DeWITT, Iowa - After defeating seven school bond issues since 1996, voters in the Central Community School District overwhelmingly approved a $13.95 million bond issue Tuesday as part of a $27.3 million school facilities improvement plan.

The bond issue was approved by a vote of 1,848 "yes" votes to 662 "no" votes. The bond issue required 60 percent of the vote to pass, and received 73.6 percent.

A group of supporters of the plan gathered at Jorgie's in DeWitt on Tuesday night to wait for the results to come in and cheered loudly when school board member Dennis Campbell gave the "thumbs-up" while getting the results on his cell phone.

The district's last bond issue vote was in 2004, when 3,101 voters turned out and only about 45 percent voted "yes."

School district Superintendent Dan Peterson thanked everyone who worked on the campaign committees, and said the project will benefit not only the students but the communities in the district.

"It was a difficult battle worth fighting, and it was great to see the results," Peterson said.

The plan includes expansion of the middle school/high school complex that will create an intermediate school wing for students in grades 4-6. That will allow students in grades 4-5 to move out of Ekstrand Elementary, which has been using modular classrooms for several years due to crowded conditions.
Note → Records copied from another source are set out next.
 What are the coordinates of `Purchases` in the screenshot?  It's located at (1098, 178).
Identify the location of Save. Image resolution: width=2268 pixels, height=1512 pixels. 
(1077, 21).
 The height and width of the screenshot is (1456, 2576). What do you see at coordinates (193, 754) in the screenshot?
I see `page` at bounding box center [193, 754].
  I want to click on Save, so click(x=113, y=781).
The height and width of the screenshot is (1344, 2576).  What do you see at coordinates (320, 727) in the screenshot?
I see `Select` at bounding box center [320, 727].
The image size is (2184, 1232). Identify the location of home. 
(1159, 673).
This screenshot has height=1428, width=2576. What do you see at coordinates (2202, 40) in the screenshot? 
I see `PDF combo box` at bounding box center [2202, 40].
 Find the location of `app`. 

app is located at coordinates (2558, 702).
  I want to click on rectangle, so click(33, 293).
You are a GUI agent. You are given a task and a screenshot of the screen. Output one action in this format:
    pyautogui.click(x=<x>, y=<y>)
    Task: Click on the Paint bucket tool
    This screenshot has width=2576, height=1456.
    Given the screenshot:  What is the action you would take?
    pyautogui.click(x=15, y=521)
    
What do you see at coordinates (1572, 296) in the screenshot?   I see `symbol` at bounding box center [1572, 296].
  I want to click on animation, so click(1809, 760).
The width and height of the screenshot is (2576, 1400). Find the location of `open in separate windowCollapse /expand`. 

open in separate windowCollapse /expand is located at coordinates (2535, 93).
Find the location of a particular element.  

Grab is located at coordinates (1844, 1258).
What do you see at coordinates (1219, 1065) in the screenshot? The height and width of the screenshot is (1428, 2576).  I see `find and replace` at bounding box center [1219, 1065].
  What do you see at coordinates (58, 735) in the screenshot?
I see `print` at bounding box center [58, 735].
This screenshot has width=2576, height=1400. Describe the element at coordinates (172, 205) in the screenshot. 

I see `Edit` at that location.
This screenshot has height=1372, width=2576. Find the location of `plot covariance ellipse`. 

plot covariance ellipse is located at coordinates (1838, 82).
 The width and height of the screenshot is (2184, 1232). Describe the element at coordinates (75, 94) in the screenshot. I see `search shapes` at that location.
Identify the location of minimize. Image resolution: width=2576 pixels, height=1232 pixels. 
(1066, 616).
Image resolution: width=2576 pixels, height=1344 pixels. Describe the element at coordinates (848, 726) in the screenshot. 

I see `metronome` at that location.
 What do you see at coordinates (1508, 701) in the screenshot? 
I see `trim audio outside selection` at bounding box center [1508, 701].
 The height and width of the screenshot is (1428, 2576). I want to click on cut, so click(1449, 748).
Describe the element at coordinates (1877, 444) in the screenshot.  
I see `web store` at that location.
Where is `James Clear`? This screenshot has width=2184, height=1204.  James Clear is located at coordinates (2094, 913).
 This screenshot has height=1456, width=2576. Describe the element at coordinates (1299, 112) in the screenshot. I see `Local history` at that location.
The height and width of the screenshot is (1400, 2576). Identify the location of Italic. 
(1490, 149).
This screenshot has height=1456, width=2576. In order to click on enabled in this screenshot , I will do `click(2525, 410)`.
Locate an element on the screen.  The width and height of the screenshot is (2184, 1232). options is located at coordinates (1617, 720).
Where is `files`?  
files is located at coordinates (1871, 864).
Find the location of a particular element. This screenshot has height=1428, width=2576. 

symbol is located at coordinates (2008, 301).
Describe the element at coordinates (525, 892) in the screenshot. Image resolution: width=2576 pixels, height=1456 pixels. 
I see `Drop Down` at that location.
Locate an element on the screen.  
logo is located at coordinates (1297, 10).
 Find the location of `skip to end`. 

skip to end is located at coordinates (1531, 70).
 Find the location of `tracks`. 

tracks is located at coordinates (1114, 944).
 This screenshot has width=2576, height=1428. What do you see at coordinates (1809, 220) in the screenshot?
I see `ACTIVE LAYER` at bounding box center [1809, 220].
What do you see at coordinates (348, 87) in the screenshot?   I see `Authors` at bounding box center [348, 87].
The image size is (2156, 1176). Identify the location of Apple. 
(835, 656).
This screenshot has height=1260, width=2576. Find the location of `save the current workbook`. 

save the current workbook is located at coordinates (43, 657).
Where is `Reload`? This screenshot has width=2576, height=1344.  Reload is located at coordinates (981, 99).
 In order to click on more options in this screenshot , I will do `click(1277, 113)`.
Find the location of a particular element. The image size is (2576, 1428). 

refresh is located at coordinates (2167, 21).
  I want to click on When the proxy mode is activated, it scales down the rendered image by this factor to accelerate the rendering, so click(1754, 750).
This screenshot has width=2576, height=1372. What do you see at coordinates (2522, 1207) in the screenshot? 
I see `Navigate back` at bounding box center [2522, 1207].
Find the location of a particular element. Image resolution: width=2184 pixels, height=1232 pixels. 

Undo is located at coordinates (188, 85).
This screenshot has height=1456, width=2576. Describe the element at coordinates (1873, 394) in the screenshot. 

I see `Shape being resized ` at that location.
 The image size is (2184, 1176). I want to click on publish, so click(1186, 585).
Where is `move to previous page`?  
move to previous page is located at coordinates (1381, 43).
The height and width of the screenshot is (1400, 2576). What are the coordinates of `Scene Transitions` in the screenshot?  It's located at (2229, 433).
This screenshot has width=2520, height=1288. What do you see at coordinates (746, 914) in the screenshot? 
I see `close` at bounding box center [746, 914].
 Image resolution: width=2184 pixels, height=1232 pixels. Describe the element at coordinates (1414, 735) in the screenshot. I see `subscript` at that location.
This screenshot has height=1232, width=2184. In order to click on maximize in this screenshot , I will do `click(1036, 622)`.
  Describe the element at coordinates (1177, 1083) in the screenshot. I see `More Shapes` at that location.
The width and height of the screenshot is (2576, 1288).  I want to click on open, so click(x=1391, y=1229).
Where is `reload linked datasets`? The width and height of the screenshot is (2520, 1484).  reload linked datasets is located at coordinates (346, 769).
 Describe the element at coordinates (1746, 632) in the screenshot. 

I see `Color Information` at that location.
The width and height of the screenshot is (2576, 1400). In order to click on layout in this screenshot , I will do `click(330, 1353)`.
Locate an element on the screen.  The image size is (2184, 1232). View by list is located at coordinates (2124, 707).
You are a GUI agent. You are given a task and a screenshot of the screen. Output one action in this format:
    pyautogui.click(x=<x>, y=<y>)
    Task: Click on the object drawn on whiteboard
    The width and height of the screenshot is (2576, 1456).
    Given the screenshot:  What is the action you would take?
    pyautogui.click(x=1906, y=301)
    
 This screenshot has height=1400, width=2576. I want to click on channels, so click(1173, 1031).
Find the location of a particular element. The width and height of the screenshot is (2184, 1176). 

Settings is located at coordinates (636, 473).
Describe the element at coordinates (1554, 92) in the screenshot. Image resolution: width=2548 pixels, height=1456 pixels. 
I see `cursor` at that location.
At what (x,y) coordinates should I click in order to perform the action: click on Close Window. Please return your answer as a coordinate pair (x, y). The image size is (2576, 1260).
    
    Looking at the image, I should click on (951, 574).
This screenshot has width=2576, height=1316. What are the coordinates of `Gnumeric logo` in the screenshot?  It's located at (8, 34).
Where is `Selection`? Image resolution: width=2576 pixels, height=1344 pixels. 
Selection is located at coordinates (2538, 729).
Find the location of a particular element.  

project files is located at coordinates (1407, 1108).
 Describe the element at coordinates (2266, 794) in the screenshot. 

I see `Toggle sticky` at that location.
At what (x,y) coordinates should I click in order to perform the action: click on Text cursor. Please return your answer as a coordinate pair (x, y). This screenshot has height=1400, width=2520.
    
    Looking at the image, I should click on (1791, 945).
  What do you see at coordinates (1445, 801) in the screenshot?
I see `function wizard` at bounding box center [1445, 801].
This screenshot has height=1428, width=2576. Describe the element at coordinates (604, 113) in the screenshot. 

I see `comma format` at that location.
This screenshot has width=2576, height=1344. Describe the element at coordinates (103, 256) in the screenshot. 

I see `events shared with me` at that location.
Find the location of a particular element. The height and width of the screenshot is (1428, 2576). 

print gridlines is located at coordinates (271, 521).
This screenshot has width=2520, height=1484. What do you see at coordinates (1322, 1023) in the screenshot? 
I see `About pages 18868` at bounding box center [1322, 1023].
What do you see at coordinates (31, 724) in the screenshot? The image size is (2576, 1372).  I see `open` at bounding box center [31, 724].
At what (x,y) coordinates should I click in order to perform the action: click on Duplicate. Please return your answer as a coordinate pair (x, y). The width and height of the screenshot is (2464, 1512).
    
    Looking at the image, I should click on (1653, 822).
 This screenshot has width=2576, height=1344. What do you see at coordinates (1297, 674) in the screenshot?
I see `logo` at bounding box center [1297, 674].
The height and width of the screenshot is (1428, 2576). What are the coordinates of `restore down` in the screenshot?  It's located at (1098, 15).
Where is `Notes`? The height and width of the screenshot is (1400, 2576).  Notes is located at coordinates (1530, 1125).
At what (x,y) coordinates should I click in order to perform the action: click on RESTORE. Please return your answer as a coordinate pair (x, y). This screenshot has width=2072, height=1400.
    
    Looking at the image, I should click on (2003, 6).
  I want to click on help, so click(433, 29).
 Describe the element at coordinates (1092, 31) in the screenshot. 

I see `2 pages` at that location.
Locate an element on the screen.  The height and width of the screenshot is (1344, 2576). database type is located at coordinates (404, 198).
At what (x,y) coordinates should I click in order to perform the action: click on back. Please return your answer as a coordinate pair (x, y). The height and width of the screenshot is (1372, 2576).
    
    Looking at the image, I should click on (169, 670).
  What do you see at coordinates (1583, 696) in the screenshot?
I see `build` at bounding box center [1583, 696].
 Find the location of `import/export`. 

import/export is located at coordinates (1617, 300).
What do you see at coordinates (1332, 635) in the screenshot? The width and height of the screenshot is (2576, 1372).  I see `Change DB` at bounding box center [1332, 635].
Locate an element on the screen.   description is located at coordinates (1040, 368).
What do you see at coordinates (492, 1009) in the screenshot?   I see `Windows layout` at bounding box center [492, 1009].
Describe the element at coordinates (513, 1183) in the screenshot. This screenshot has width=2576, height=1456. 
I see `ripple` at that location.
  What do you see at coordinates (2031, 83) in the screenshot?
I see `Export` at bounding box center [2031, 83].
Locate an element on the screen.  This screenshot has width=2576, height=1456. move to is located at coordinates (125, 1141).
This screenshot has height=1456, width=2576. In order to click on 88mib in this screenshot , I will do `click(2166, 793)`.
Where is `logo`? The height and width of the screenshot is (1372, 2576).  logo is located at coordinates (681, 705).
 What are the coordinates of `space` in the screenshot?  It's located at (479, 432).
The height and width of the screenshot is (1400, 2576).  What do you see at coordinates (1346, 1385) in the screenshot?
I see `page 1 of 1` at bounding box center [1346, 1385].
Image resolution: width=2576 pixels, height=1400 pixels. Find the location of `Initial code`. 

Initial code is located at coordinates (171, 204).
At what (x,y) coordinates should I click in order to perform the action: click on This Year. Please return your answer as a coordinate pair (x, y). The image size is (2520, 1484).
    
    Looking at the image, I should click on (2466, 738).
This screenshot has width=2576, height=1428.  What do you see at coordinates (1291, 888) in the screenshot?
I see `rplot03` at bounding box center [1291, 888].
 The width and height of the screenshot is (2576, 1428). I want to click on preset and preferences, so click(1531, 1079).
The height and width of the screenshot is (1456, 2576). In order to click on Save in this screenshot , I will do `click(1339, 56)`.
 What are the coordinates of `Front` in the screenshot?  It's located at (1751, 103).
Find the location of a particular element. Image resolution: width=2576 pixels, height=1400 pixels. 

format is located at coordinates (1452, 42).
The expansion also will include new high school classrooms and offices and a Careers and Technology Education wing.

The plan also calls for a new auditorium and gymnasium and new athletic fields. Other sources of funding for the project include 1-cent sales tax revenues, donations and grants.

Terri Selzer, principal at Ekstrand Elementary, said she was pleased with the outcome of the vote.

"It just feels really, really good," she said. "It's good for the teachers and it's good for the kids."

School board president Kurt Rickard also offered his thanks to everyone who worked on the campaign committees and said the bond issue will benefit the school district for many years to come.

"I think our district is on its way," Rickard said. "I expect great things for our district."

Board member Bill Turnis said the overwhelming margin of approval was "an example of what can happen when the whole district pulls together."